▸ **Exercise details**
Copy each line below in which the string "Given" appears.

[Data items]
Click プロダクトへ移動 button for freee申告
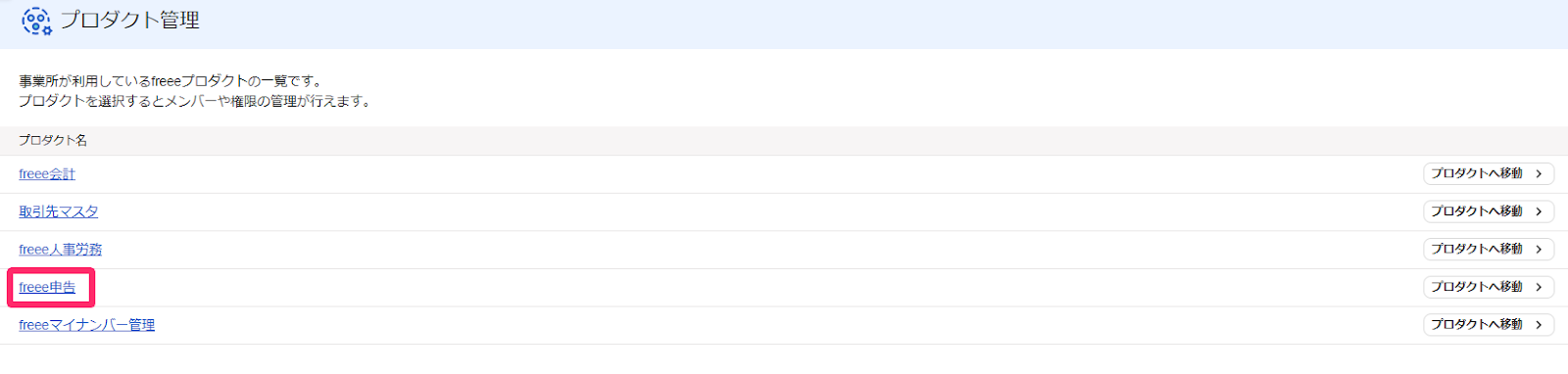Viewport: 1568px width, 374px height. pyautogui.click(x=1489, y=287)
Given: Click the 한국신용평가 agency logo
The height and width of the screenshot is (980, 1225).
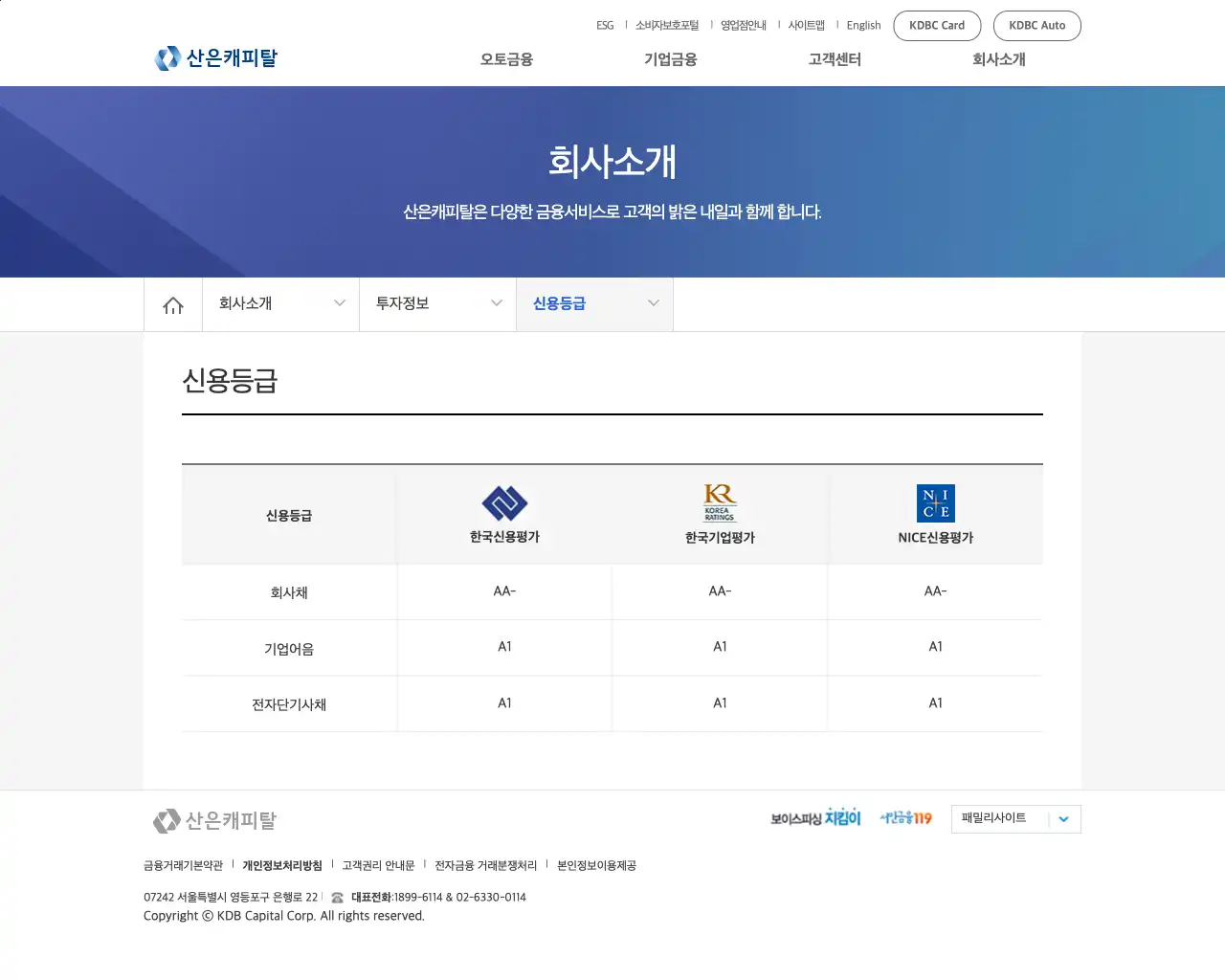Looking at the screenshot, I should pos(504,501).
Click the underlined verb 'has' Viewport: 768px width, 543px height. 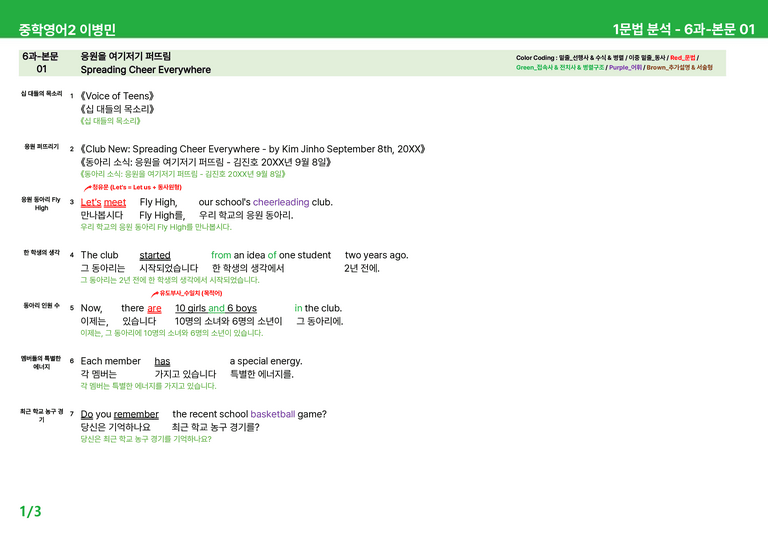(162, 361)
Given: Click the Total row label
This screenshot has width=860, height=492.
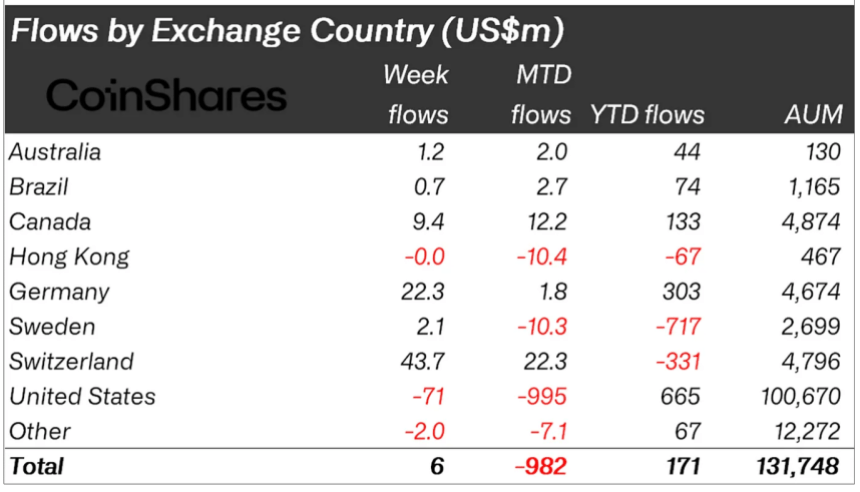Looking at the screenshot, I should [x=36, y=466].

▸ **Task result**
Given: Click the 한국신용평가 agency logo
Given: Click the Total row label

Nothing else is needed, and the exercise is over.